Benchmark Tests of Convolutional Neural Network and Graph Convolutional Network on HorovodRunner Enabled Spark Clusters
This provides incremental benchmarking for smaller companies using accessible Spark clusters to compete with big tech in distributed deep learning.
The paper tackled the lack of benchmark tests for HorovodRunner on Spark clusters, showing it significantly improves scaling efficiency for CNN tasks on GPU and CPU clusters, but not for GCN tasks, and implemented the Rectified Adam optimizer in HorovodRunner for the first time.

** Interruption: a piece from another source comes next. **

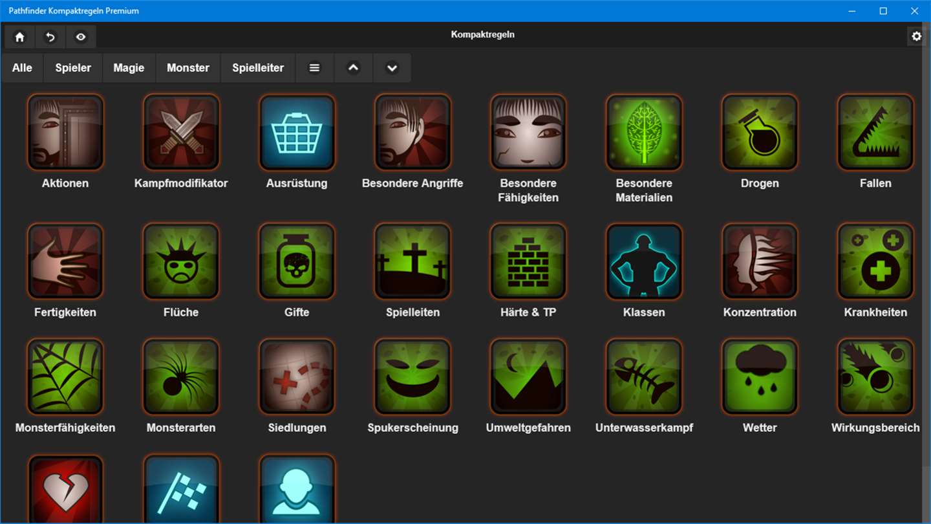This screenshot has height=524, width=931.
Task: Open the Drogen flask icon
Action: click(x=760, y=132)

The freedom of fast iterations of distributed deep learning tasks is crucial for smaller companies to gain competitive advantages and market shares from big tech giants. HorovodRunner brings this process to relatively accessible spark clusters. There have been, however, no benchmark tests on HorovodRunner per se, nor specifically graph convolutional network (GCN, hereafter), and very limited scalability benchmark tests on Horovod, the predecessor requiring custom built GPU clusters. For the first time, we show that Databricks' HorovodRunner achieves significant lift in scaling efficiency for the convolutional neural network (CNN, hereafter) based tasks on both GPU and CPU clusters, but not the original GCN task. We also implemented the Rectified Adam optimizer for the first time in HorovodRunner.